Each Christmas we read again the stories of the birth of Jesus and the visits of the shepherds and wise men to His birthplace. These stories come with all the old charm, and their message thrills us again because of its wonder and meaning. I confess that the powerful truth of Christmas, that God loved each individual enough to give us all the Gift that we didn’t deserve, stirs and thrills me to the depths of my being.
I love the majestic simplicity of the Christmas story, as well as the lights, decorations, traditions, family time, feeling of good will, and even the snow and cold weather. One songwriter poignantly expressed the feelings of many people when he wrote: “If everyday could be just like Christmas, what a wonderful world this would be.”
Of course we know that Christmas Day will soon be past, the carols will no longer be sung, and the decorations will be packed and stored away for months to come. However, the spirit of Christmas does not need to be relegated to some box in the closet, but can forever impact us.

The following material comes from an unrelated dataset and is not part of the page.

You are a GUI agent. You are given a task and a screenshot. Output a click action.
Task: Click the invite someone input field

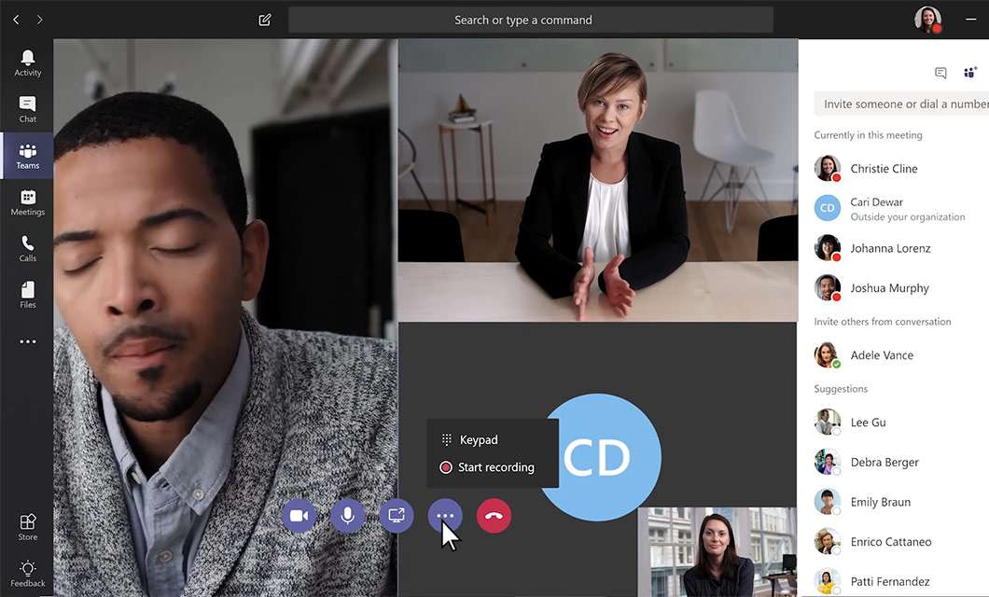900,104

I believe that the road map for such living can be found in the story of the shepherds and the wise men. The Bible tells us that after the shepherds had been to the stable, they “returned, glorifying and praising God for all the things that they had heard and seen.”
Then after the wise men had worshiped the babe, they returned home by a different route from that which they had previously traveled.
The thought that I would like us to consider is that the experience of the shepherds and of the wise men carried over in our lives. It wasn’t the experience of a day or an hour. It was an experience that would enrich their lives ever afterward.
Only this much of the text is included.